2.3 Contractual measures: risk management in the provider–deployer relationship
The EDPB document emphasizes how, in the relationship between the provider and deployer of LLMs, contractual measures play a crucial role in ensuring responsible privacy risk management. It is essential, first and foremost, to clearly formalize the roles of the parties: if the provider acts as the data processor, a Data Processing Agreement under Article 28 of the GDPR is necessary; in the case of joint controllership, an agreement under Article 26 is required to govern the purposes, responsibilities, and operational modalities.
Special attention should be given to the inclusion of clauses that regulate the retention of prompts, the use of data for fine-tuning, and the potential reuse of user feedback, establishing clear and verifiable limits. It is also recommended to include audit clauses in favor of the deployer, and to request from the provider compliance attestations or certifications, such as ISO/IEC 42001 or SOC 2 reports.
These contractual provisions, if well-structured, contribute to making the principle of accountability effective and ensuring that the use of LLMs is framed within a solid and documentable risk governance context.

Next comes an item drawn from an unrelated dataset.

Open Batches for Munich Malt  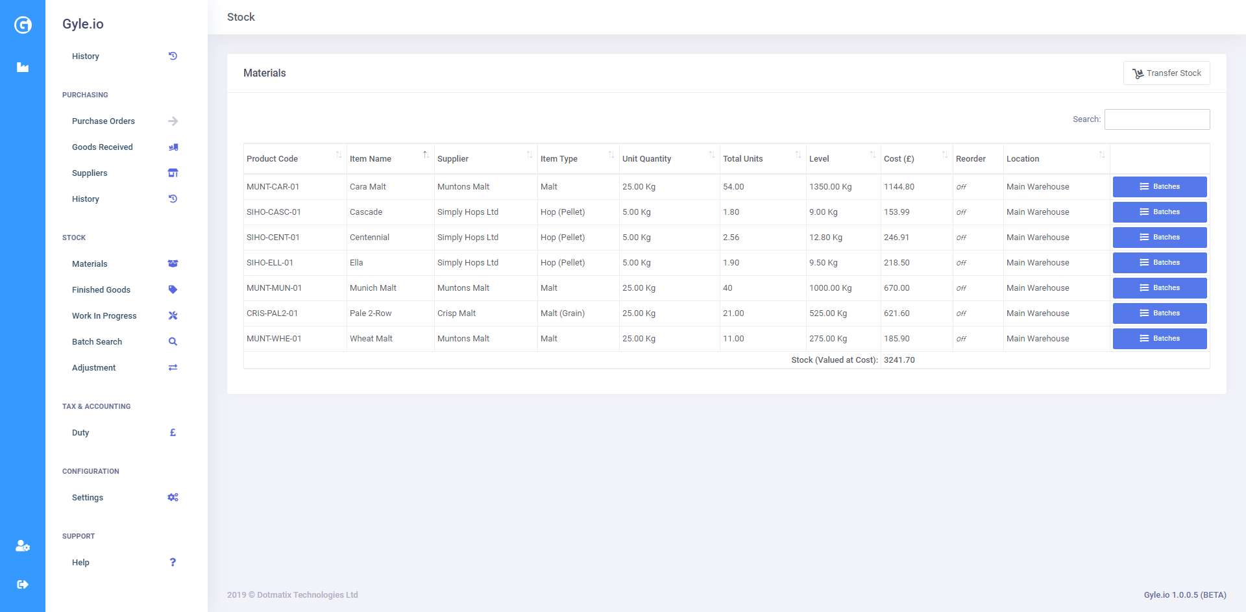tap(1159, 288)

Towards a sustainable, transparent, and compliant generative AI
The EDPB document provides an important European reference for evaluating and mitigating privacy risks associated with LLMs, but it cannot be read in isolation. Even outside the European Union, the United States, the United Kingdom, and Canada are building distinct – and partly complementary – approaches to regulate the responsible use of generative artificial intelligence.
In the United States, the Executive Order on AI has launched a more structured regulatory path, strengthened by the active role of the FTC and the voluntary framework of NIST; the focus is primarily on security, transparency, and human oversight. In the United Kingdom, however, a gradual and pro-innovation approach has been chosen, based on five general principles and guidance from sector authorities, with the ICO at the forefront in providing practical guidelines. Finally, Canada is preparing for the introduction of AIDA, while its supervisory authorities are already publishing recommendations and conducting investigations on the use of LLMs.
In this evolving context, European operators must also equip themselves by adopting solid responsibility and prevention practices from the outset. LLM providers are advised to carefully document the model’s lifecycle, implement effective filtering measures, evaluate unlearning techniques, and strengthen audit mechanisms. Companies adopting these models should establish clear internal policies, assess the need for a DPIA, and train staff, limiting the inclusion of personal data in prompts. As for DPOs and consultants, it is essential to guide these choices with a strategic vision, integrating privacy governance and AI risk management.
International experience shows that the full value of LLMs can only be realized if supported by a robust legal and organizational framework. Ultimately, the challenge for operators today is not whether to comply with regulations, but how to do it well, anticipating risks and leveraging compliance as a trust and competitiveness driver; because only AI that respects rights will be truly useful, reliable, and ready for the future.